Ex-Dynamo-Sportchef Becker äußert sich zu seinem Abschied: Was er anders gemacht hätte

Neun Monate nach seinem überraschenden Aus als Sportgeschäftsführer von Dynamo Dresden bricht Ralf Becker sein Schweigen. Im Podcast „Schwarz-Gelb“ blickt der 54-Jährige auf seine Amtszeit zurück und übt Selbstkritik – ohne Vorwürfe zu erheben.

Plötzlicher Schnitt nach 1343 Tagen

Von Juli 2020 bis März 2024 war Becker Sportgeschäftsführer bei Dynamo Dresden. In dieser Zeit erlebte er mit dem Verein Höhen und Tiefen: den direkten Wiederaufstieg, den bitteren Abstieg und den verpassten Aufstieg im Jahr darauf. Nach einer starken Hinrunde 2023 rutschte Dynamo 2024 in der Rückrunde ab und geriet sportlich ins Hintertreffen.

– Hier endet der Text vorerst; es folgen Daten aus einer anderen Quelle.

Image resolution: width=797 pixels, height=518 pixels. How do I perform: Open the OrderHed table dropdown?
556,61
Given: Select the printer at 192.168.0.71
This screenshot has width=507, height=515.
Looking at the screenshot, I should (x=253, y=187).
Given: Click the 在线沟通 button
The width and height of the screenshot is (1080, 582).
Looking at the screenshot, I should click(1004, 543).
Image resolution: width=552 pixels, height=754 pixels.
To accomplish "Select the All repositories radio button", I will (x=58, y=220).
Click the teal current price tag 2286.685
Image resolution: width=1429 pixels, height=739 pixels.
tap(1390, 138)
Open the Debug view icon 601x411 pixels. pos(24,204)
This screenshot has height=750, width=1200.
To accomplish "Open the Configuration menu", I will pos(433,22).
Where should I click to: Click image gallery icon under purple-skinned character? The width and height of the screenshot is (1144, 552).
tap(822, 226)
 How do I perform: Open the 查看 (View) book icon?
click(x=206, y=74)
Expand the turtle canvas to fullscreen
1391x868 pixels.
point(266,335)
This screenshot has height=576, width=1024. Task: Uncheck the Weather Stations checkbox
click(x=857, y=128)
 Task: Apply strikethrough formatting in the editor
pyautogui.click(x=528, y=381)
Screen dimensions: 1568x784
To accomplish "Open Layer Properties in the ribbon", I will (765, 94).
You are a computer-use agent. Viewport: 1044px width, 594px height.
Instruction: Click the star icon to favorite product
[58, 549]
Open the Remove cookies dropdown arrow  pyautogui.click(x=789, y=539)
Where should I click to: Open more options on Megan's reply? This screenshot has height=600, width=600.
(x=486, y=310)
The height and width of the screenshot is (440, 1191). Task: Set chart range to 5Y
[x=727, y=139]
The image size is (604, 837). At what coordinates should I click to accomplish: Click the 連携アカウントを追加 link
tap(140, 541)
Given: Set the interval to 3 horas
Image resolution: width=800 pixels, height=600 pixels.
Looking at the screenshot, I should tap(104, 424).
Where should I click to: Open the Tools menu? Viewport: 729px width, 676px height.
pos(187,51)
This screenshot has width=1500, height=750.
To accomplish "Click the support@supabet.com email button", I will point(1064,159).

Trotz dieser Entwicklung sei sein Abschied weniger sportlich motiviert gewesen als durch interne Veränderungen, erklärt Becker. “Es war die Konstellation. Es gab einen Wechsel in der Geschäftsführung, die Zuständigkeiten waren verteilt. Das musste geklärt werden, und ich denke, dass das mit meiner Freistellung gelöst wurde“, wird Becker in „TAG24“ zitiert.

Kritik und Reflexion

Der Aufsichtsrat begründete seine Entscheidung damals mit mangelndem Vertrauen in Beckers Führungsstärke, Zusammenarbeit und Kommunikation. Becker selbst räumt Defizite in der internen Kommunikation ein: “Ich hätte das eine oder andere Gespräch mehr führen müssen, um alle besser mitzunehmen. Gleichzeitig bleibt er überzeugt, in den sportlichen Kernbereichen keine grundsätzlich anderen Entscheidungen getroffen zu haben.

Blick nach vorn

Nach seinem Abschied habe Becker etwas Abstand gebraucht, um die Situation zu verarbeiten. Jetzt sei er bereit für neue Herausforderungen im Profifußball: “2025 möchte ich wieder in einem Verein arbeiten.”